__WHAT IS NEEDED__
Gather every line in the entries below that contains the word "Instruction", and copy each such line in full.

Dataset records:
[START]

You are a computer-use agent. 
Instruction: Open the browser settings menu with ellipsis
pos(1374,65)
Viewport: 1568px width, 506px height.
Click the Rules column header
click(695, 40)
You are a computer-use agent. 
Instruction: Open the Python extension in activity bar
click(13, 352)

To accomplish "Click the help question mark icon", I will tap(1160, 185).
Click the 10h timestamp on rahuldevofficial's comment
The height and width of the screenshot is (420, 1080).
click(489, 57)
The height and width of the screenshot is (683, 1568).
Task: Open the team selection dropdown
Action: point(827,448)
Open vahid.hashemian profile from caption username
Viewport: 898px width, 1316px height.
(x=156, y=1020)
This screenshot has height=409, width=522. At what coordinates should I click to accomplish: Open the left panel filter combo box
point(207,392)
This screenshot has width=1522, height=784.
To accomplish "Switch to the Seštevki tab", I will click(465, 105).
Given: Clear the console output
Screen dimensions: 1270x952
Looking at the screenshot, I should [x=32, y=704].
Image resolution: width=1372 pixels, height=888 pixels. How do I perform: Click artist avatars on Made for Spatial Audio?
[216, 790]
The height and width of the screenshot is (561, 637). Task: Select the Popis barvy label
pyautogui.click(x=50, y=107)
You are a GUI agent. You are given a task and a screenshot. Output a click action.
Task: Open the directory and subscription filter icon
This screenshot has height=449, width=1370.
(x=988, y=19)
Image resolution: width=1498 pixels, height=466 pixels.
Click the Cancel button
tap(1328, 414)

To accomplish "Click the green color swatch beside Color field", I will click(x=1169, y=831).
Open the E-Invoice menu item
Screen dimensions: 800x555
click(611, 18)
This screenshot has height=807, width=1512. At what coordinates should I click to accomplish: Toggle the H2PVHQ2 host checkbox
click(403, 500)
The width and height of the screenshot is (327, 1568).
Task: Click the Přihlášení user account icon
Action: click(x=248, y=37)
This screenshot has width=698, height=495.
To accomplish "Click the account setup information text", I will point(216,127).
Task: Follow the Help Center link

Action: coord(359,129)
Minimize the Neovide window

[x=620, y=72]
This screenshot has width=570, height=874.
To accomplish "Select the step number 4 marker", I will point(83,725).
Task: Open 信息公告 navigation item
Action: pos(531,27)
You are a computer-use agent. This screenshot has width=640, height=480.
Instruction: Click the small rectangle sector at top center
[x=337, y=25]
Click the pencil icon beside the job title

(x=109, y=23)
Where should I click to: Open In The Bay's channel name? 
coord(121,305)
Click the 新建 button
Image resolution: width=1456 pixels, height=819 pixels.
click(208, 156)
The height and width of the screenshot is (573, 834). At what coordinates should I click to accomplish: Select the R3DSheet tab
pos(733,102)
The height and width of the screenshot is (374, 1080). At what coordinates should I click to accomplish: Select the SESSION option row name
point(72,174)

[END]

__SOLUTION BELOW__
Instruction: Open the browser settings menu with ellipsis
Instruction: Open the Python extension in activity bar
Instruction: Click the small rectangle sector at top center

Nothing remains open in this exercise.